O Sudeste, que concentra 43% dos eleitores brasileiros, é peça central nas eleições por seu peso político e estratégico. A formação dos palanques regionais para governos e Senado está diretamente ligada às chapas nacionais, mas os cenários permanecem indefinidos em todos os estados da região.

Em São Paulo, Tarcísio de Freitas (Republicanos) é favorito à reeleição, mas sua decisão de não concorrer à Presidência desfez acordos prévios entre Centrão e empresariado. Lula articula candidaturas fortes, sugerindo nomes como Fernando Haddad, que descarta a disputa, e o vice-presidente Geraldo Alckmin, rejeitado por seu próprio partido, PSB. Simone Tebet pode migrar para São Paulo para disputar Senado ou governo, enquanto o PL busca espaço na chapa da situação e deputados de direita disputam vagas ao Senado.

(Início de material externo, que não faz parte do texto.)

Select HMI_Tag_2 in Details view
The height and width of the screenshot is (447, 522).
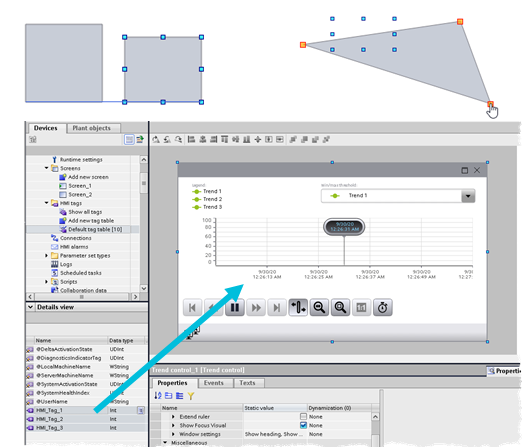[x=50, y=419]
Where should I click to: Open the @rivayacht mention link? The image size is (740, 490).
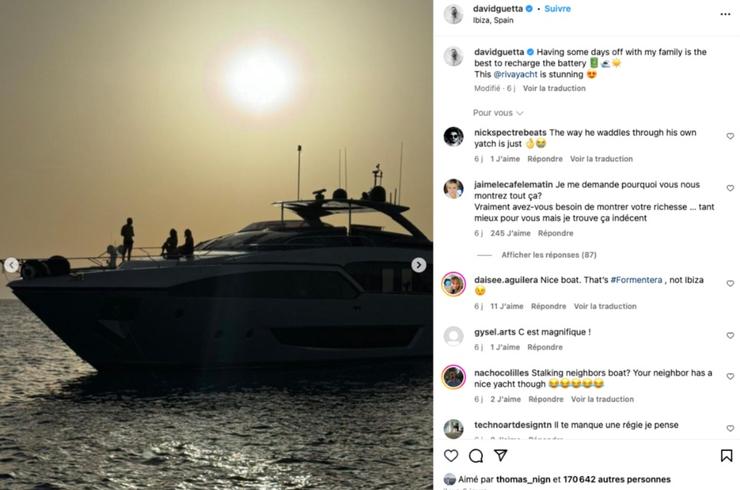[515, 74]
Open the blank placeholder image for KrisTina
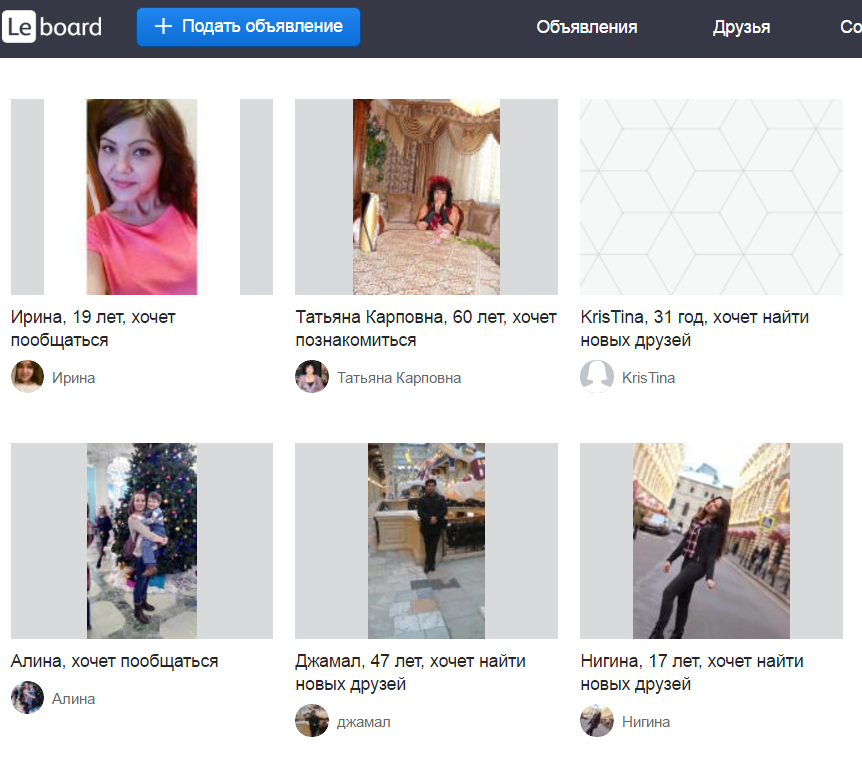862x776 pixels. coord(711,197)
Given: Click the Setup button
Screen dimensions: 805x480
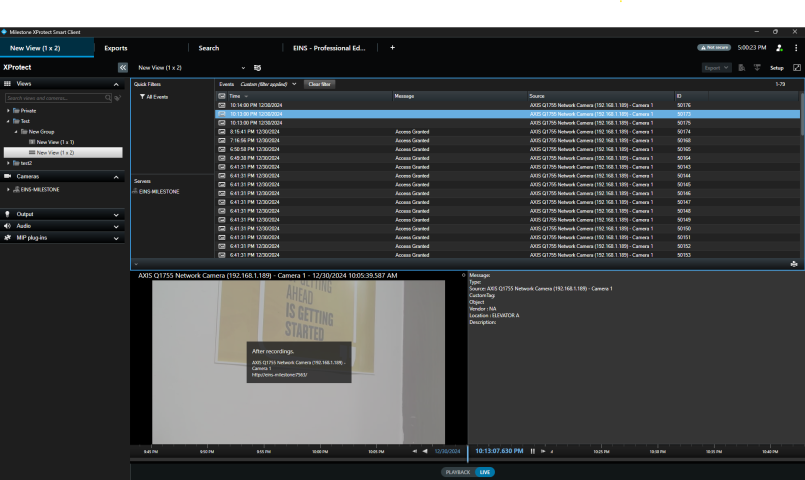Looking at the screenshot, I should click(x=776, y=67).
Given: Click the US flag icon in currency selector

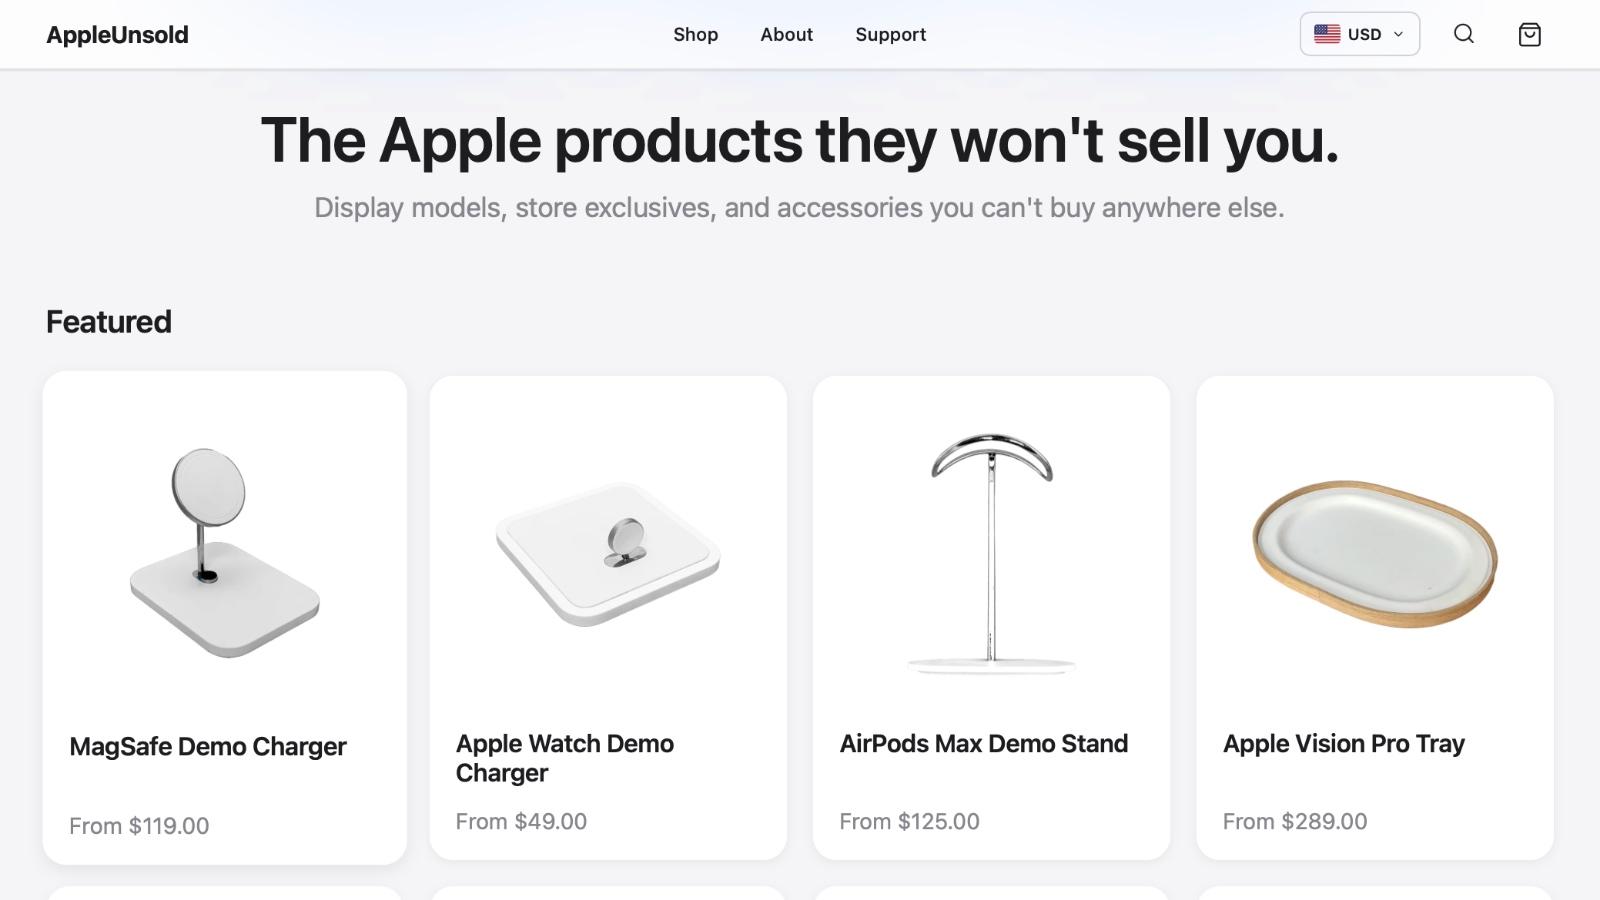Looking at the screenshot, I should tap(1327, 33).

Minas Gerais tem como incerteza principal a participação de Rodrigo Pacheco (PSD) na corrida pelo governo, nome preferido de Lula. O ministro Alexandre Silveira (PSD) admite candidatura ao governo, caso apoiado por Lula. Do lado da direita, Romeu Zema se lançou ao Planalto, mas pode tentar o Senado se desistir, enquanto Cleitinho Azevedo (Republicanos) lidera as intenções para o governo.

No Rio de Janeiro, Eduardo Paes (PSD) lidera com apoio de Lula. O governador Cláudio Castro (PL) deve concorrer ao Senado, exigindo desincompatibilização. No campo conservador, o nome do sucessor ainda está indefinido. Pela esquerda, Mônica Benício (PSOL) e Benedita da Silva (PT) são candidatas.

No Espírito Santo, Renato Casagrande (PSB) não pode se reeleger e não há favoritos claros. O vice, Ricardo Ferraço (MDB), pode disputar o governo, enquanto a direita se fragmenta entre nomes como Lorenzo Pazolini (Republicanos) e Magno Malta (PL). O PT deve lançar Helder Salomão para federalizar o debate, e Casagrande pode disputar o Senado.